And now Paris, France, and all of us look to the flame-scarred icon along the Seine and wonder what will be next for this mighty watcher of the affairs of mankind. Before the flames were even fully out, French President Macron vowed a rebuild, announcing a forthcoming fundraising effort. The façade and towers were saved, the outer walled stood, and despite the horror of the flames the initial images of the interior brought hope that the worst case may have been avoided. There would not be a total collapse, and the bulk of the structure, though weakened and needing attention, would see out the night.
And then comes the dawn.
The Paris skyline was different, and some lamented that even a rebuild would not be the same, but it shouldn’t be the same. History has shown that damage and destruction is part of the natural life of these great cathedrals. Time and man may devour, but man also built them in the first place, and can rebuild them if the will is there. Time and eternity are functions outside of man’s control best left to the God that Notre Dame was meant to be a place to worship, or to nonbelievers, a reminder of the power of the universe that moves regardless of man’s wishes. But the rebuilding is within our control. And it will go forward. It will not be perfect; no doubt squabbles will rise on the particulars. The same workers protesting in the Paris streets will no doubt have strong opinions on the who, what, and how of the rebirth of their great lady.

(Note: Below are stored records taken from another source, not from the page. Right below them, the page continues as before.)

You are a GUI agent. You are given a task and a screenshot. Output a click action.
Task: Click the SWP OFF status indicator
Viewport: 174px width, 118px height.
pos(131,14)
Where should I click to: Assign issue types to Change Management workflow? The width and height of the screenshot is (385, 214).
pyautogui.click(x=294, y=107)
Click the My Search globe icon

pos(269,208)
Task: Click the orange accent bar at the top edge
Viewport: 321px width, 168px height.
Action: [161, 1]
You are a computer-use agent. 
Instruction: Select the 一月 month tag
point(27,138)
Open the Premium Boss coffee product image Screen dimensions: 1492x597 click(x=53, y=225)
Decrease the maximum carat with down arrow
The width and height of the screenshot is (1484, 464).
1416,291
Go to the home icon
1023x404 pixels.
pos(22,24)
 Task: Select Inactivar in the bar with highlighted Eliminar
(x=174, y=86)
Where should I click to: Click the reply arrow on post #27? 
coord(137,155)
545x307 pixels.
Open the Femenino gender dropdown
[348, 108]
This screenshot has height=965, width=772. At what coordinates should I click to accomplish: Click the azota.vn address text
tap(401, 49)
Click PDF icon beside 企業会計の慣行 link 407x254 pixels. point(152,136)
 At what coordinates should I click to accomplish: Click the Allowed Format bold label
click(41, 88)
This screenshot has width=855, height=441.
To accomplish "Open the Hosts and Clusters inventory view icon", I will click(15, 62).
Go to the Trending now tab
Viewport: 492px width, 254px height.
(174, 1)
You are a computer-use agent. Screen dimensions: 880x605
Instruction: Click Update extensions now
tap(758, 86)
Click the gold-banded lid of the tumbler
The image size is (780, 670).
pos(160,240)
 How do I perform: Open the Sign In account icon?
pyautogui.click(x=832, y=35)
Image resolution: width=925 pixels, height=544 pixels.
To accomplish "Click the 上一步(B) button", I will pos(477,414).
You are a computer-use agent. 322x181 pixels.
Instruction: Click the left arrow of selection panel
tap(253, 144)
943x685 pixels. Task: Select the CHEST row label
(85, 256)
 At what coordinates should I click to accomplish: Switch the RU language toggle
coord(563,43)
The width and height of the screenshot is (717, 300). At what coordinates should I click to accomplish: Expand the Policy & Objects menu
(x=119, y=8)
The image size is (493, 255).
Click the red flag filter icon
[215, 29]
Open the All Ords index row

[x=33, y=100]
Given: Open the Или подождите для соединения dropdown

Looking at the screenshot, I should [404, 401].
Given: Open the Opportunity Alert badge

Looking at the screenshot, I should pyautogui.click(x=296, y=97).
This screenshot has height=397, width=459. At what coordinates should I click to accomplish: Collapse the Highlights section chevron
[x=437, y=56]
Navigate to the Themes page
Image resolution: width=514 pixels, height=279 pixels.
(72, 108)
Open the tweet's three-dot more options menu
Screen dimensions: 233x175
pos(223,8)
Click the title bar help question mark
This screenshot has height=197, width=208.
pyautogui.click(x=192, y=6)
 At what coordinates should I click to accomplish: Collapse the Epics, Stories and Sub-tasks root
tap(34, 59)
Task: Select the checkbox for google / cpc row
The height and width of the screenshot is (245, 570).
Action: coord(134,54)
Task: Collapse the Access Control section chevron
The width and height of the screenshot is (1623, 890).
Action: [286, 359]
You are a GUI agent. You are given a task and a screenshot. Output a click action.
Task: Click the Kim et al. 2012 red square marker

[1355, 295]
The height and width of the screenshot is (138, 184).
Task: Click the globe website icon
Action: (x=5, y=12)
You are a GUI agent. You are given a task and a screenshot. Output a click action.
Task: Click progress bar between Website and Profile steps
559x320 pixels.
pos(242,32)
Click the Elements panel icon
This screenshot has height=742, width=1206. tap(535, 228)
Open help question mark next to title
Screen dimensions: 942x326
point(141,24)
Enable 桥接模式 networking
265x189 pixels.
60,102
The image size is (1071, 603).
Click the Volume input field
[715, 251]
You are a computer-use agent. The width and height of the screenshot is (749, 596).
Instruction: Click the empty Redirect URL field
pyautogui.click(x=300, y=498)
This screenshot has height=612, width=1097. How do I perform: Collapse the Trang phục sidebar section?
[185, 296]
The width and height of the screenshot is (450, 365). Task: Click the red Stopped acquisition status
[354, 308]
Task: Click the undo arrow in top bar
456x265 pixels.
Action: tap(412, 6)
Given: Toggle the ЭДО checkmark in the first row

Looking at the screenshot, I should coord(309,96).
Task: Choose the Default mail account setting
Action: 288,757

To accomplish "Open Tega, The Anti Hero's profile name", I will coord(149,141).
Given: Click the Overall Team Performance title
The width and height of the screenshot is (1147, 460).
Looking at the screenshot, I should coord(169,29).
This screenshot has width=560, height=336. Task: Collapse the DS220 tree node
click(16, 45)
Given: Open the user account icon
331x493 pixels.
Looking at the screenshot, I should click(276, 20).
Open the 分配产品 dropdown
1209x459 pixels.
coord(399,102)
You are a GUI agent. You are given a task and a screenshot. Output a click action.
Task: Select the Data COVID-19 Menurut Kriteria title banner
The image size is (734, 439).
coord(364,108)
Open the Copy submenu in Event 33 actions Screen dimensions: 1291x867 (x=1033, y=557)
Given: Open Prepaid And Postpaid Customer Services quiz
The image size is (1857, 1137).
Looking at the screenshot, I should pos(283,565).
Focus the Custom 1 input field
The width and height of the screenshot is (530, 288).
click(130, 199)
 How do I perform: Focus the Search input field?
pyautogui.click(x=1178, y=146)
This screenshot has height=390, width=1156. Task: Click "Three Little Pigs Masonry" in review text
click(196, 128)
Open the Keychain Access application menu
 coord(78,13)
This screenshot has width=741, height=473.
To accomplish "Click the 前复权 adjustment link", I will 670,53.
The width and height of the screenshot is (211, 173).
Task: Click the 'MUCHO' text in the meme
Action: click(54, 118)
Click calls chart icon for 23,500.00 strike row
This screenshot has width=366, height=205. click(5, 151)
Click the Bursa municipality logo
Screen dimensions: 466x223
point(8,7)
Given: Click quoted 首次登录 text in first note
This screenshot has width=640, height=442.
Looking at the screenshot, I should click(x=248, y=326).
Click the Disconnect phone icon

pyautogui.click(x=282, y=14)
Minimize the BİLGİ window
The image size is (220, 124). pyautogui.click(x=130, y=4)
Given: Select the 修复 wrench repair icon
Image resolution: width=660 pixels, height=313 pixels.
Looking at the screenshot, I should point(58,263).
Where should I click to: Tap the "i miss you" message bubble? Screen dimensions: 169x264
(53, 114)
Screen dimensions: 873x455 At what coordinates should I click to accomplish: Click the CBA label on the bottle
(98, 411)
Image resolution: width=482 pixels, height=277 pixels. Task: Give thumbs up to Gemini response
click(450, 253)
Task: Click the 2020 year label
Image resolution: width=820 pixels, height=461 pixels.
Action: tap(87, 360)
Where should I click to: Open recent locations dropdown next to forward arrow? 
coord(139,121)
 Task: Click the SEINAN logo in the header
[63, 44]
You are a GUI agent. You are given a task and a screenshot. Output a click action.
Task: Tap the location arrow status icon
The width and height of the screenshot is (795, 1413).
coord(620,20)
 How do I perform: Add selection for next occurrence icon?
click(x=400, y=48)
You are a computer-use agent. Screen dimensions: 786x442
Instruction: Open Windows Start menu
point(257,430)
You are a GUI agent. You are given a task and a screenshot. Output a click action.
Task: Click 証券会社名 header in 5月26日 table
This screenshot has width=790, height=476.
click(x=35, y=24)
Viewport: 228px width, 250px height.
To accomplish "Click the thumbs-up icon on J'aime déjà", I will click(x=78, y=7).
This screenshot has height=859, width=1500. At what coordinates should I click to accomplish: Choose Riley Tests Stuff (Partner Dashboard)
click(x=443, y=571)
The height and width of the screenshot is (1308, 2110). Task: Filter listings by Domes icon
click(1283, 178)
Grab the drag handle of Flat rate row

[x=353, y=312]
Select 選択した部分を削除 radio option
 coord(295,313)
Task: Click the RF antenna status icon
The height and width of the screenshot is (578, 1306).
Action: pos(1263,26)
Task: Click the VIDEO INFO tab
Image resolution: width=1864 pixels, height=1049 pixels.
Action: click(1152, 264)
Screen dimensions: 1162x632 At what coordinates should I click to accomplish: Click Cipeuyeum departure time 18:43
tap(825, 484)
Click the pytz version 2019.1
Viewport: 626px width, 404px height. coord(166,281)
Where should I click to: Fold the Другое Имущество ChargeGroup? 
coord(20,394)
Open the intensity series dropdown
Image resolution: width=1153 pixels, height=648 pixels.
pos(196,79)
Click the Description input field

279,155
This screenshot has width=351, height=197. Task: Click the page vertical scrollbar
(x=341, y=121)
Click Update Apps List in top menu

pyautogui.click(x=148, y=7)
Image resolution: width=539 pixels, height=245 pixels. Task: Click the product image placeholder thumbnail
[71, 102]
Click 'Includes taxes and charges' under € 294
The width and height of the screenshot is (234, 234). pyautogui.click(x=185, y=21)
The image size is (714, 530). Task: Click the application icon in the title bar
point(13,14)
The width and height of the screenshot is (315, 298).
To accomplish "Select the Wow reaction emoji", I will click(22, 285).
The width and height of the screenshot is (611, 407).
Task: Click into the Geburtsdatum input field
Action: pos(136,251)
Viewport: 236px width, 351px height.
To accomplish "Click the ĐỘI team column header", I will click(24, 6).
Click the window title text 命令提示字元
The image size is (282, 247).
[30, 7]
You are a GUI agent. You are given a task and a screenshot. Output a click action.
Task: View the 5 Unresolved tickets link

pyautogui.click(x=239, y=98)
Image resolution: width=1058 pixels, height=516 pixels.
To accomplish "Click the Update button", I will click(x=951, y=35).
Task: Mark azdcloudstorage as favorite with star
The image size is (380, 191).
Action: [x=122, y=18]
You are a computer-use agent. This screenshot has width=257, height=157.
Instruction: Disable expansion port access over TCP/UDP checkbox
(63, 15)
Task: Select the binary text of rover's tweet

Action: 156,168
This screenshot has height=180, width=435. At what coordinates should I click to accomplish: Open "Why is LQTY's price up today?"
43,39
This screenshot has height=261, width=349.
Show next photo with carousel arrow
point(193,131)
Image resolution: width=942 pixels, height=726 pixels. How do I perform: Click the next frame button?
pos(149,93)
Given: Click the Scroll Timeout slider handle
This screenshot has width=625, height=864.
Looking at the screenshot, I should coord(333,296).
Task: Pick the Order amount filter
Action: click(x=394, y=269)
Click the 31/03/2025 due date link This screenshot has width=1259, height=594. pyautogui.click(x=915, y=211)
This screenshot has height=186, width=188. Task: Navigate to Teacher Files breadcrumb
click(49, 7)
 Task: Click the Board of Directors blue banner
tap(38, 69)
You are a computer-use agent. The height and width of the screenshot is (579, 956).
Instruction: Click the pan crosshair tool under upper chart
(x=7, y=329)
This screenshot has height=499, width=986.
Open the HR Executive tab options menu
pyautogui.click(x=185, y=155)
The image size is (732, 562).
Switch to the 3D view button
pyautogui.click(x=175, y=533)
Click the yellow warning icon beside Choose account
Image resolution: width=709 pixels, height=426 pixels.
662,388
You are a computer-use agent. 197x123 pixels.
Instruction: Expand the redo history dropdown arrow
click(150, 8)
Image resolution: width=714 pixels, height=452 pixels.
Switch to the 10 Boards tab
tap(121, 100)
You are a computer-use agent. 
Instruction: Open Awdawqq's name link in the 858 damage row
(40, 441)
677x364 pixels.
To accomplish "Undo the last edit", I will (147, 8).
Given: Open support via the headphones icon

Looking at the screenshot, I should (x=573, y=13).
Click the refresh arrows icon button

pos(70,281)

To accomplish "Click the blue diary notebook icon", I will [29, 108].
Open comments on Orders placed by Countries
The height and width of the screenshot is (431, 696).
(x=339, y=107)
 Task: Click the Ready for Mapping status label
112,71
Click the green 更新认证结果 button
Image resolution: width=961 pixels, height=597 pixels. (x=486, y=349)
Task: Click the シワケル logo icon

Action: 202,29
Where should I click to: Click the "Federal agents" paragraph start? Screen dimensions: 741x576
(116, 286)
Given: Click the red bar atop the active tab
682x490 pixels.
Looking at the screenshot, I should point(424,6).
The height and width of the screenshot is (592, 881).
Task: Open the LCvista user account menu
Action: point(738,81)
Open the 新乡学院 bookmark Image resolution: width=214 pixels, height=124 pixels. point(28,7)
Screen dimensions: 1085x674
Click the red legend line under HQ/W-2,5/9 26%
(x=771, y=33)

But maybe, just maybe, it could once again be the pivot point of human events, of people coming together to erect something that will stand long after they are gone. Something that both the sacred and the secular can marvel and feel inspired by. A structure that people travel the world to see, and feel, and experience. That folks can feel as close to their God as they need, or as human as is humanly possible. A symbol of something bigger than us, but left by us, for those who follow us.
When Hugo put pen to page to rhapsodize on the battered Notre Dame of his day, he laid out his thinking in the preface of his great novel the seed that became the Hunchback of Notre Dame:
A few years ago, while visiting or, rather, rummaging about Notre-Dame, the author of this book found, in an obscure nook of one of the towers, the following word, engraved by hand upon the wall:—
These Greek capitals, black with age, and quite deeply graven in the stone, with I know not what signs peculiar to Gothic caligraphy imprinted upon their forms and upon their attitudes, as though with the purpose of revealing that it had been a hand of the Middle Ages which had inscribed them there, and especially the fatal and melancholy meaning contained in them, struck the author deeply.
He questioned himself; he sought to divine who could have been that soul in torment which had not been willing to quit this world without leaving this stigma of crime or unhappiness upon the brow of the ancient church.
Afterwards, the wall was whitewashed or scraped down, I know not which, and the inscription disappeared. For it is thus that people have been in the habit of proceeding with the marvellous churches of the Middle Ages for the last two hundred years. Mutilations come to them from every quarter, from within as well as from without. The priest whitewashes them, the archdeacon scrapes them down; then the populace arrives and demolishes them.
Thus, with the exception of the fragile memory which the author of this book here consecrates to it, there remains to-day nothing whatever of the mysterious word engraved within the gloomy tower of Notre-Dame,—nothing of the destiny which it so sadly summed up. The man who wrote that word upon the wall disappeared from the midst of the generations of man many centuries ago; the word, in its turn, has been effaced from the wall of the church; the church will, perhaps, itself soon disappear from the face of the earth.
It is upon this word that this book is founded.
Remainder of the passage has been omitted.